# The soldier looks out the window......



## Pappy (Mar 18, 2019)




----------



## Tommy (Mar 18, 2019)

Thanks Pappy.  It's especially poignant when you consider that, more likely than not, the soldier was only in his early 20s at the time.


----------



## 911 (Mar 19, 2019)

That’s beautiful Pappy. Too bad people didn’t have that mentality when we came home from Vietnam.


----------



## cdestroyer (Mar 19, 2019)

An now that the attitude towards certain actions has come to be challenged. The actions of the returning fighters is no longer
acceptable. Such as that shown in the "kissing sailor" photo from wwii. Woman today reject any and all advances "upon their bodies" as vulgar and a ****** assualt...


----------



## oldman (May 31, 2019)

The last two verses kind of hit home, although I wasn’t married. I still remember on my second day home, I decided to drive over to the American Legion and have a beer and hope a few of the “old gang” was there. I felt like I was missing something in my life. Like a piece of me was left behind and I needed to talk to someone that understood. 

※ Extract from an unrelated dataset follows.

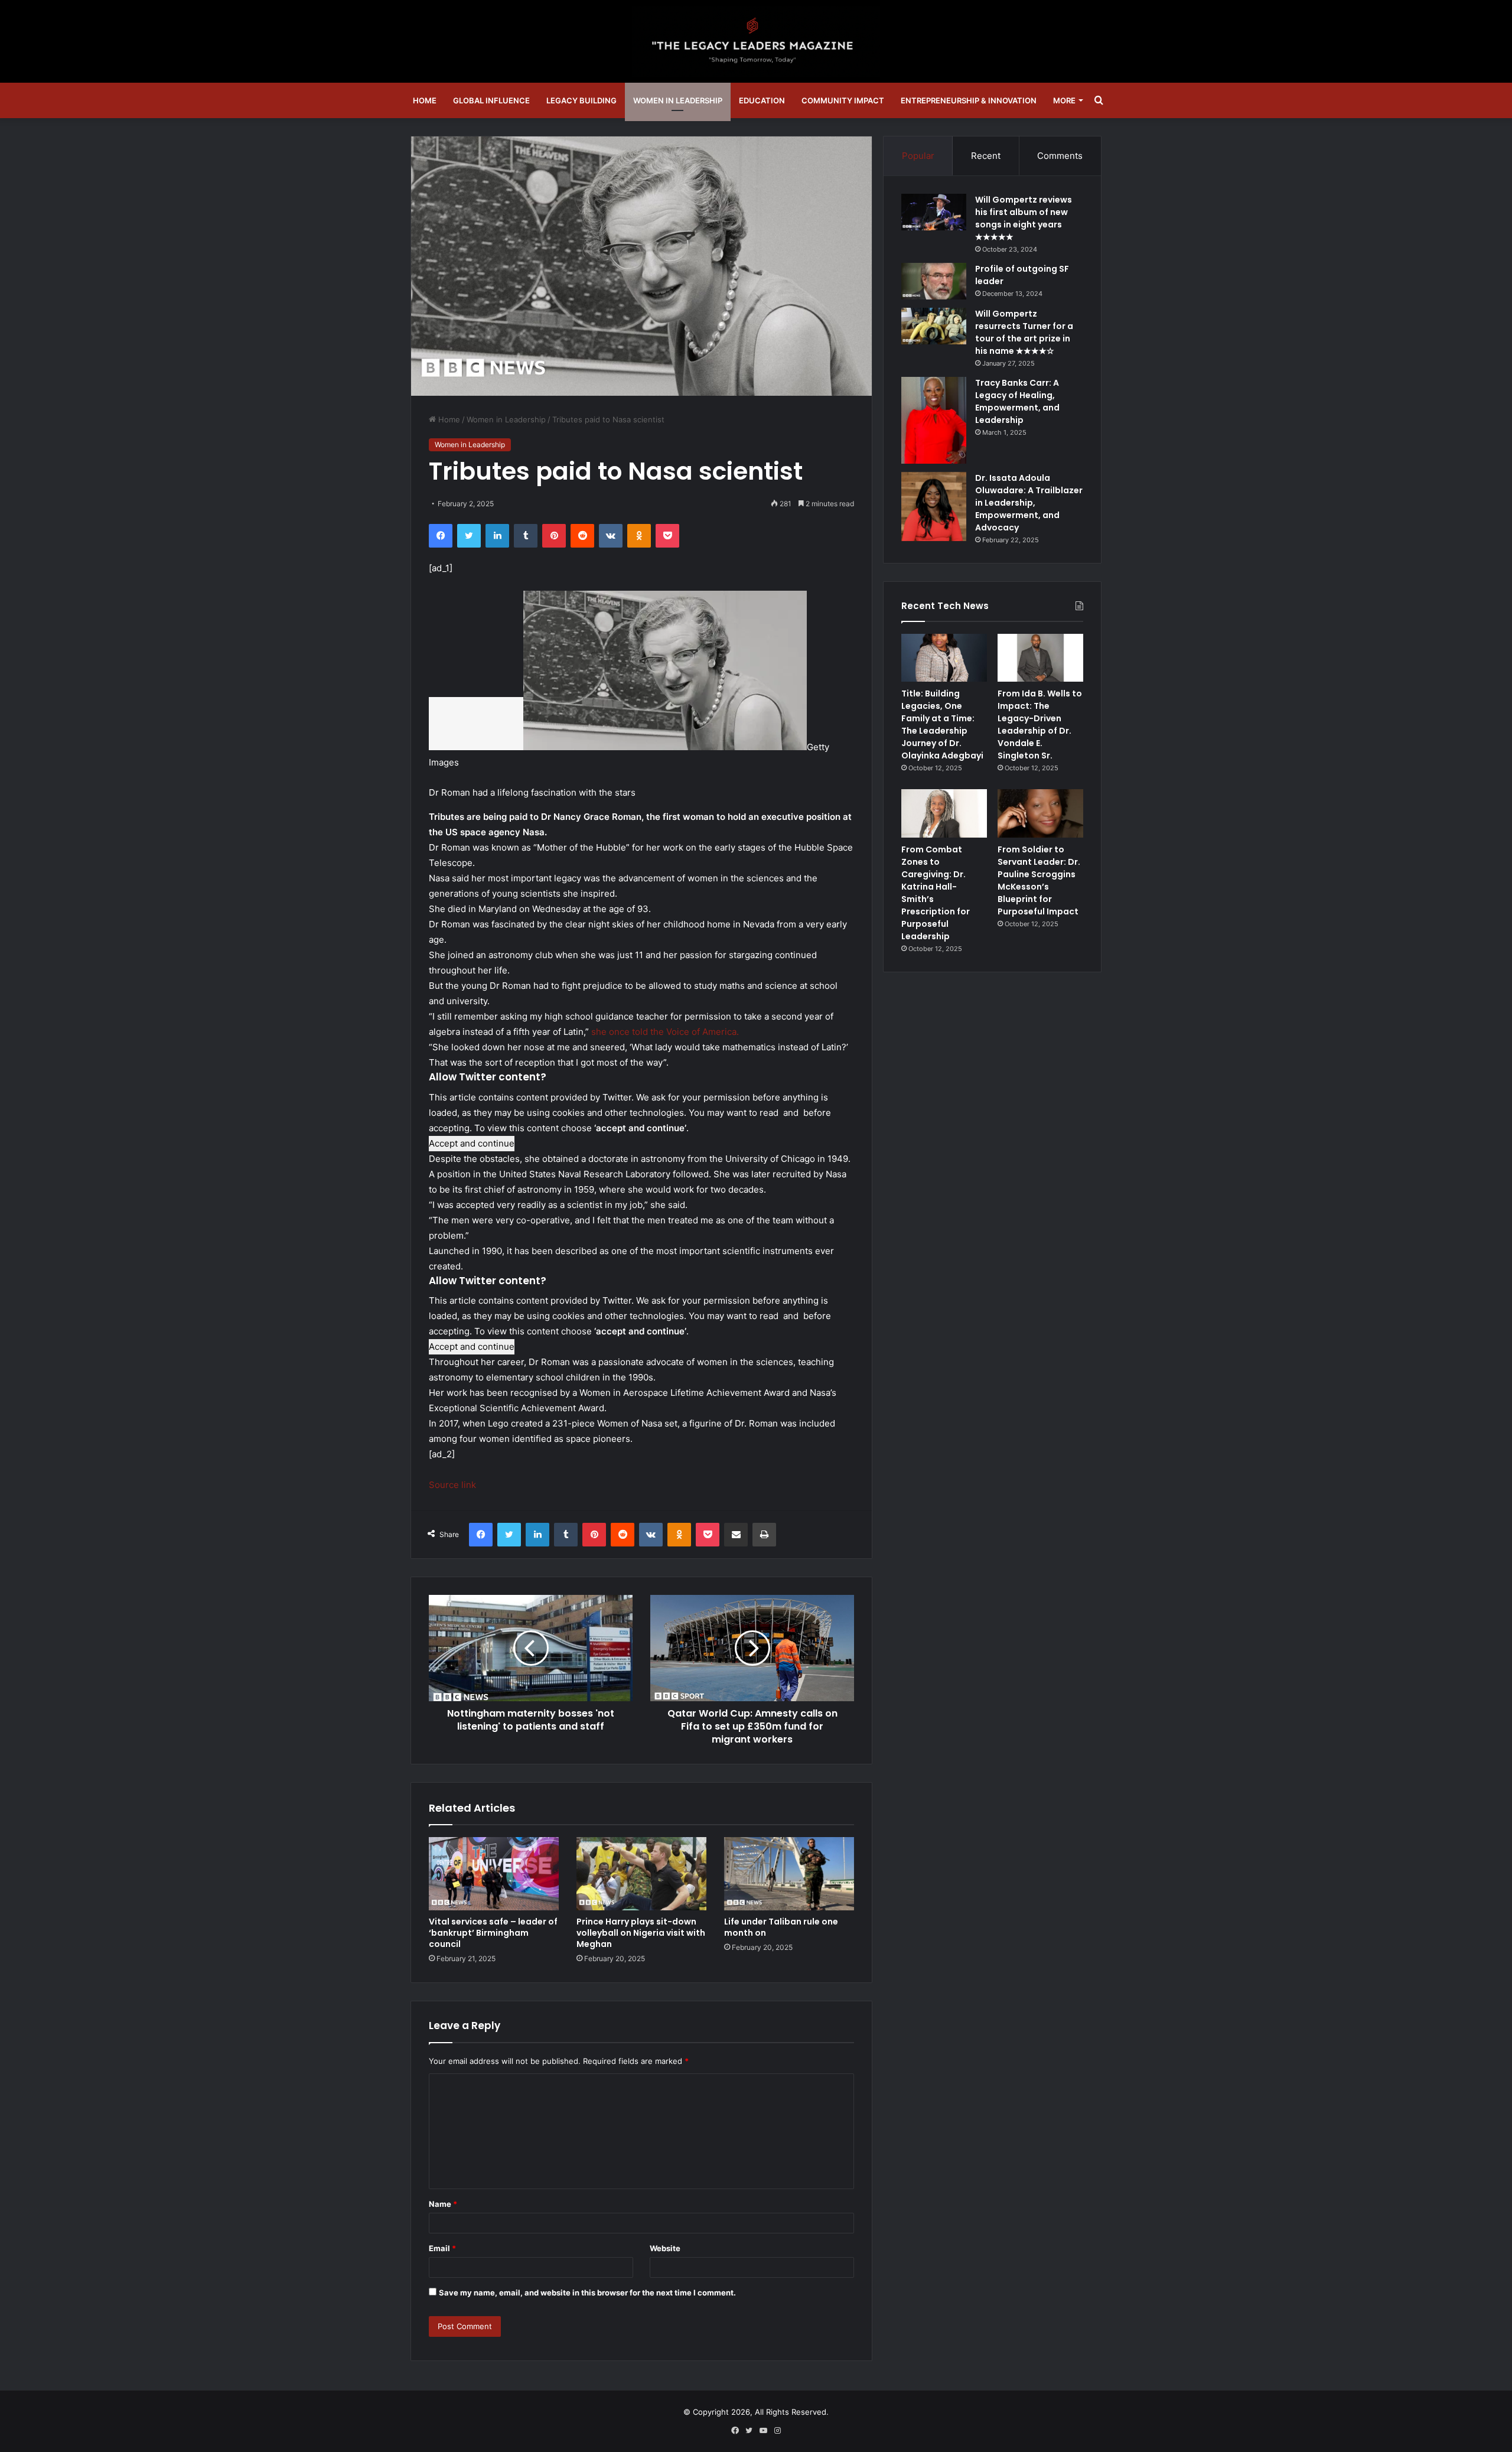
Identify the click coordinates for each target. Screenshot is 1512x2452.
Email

As I walked in, I saw the bartender looking right at me with a big smile on his face and said that he heard that I was home. Of course, the first round was on the house. Next thing I knew, a few more vets gathered around and we talked about everything, except combat. No one, including me, wanted to talk about our actual experiences. In fact, the first question that was asked was, “How’d you like those C-rations?” I told them that the spaghetti wasn’t too bad and then we all laughed. 

It was a great day being with people that understood. I came to realize that day that men can tell each other that they love one another without saying the words and that works for me.


----------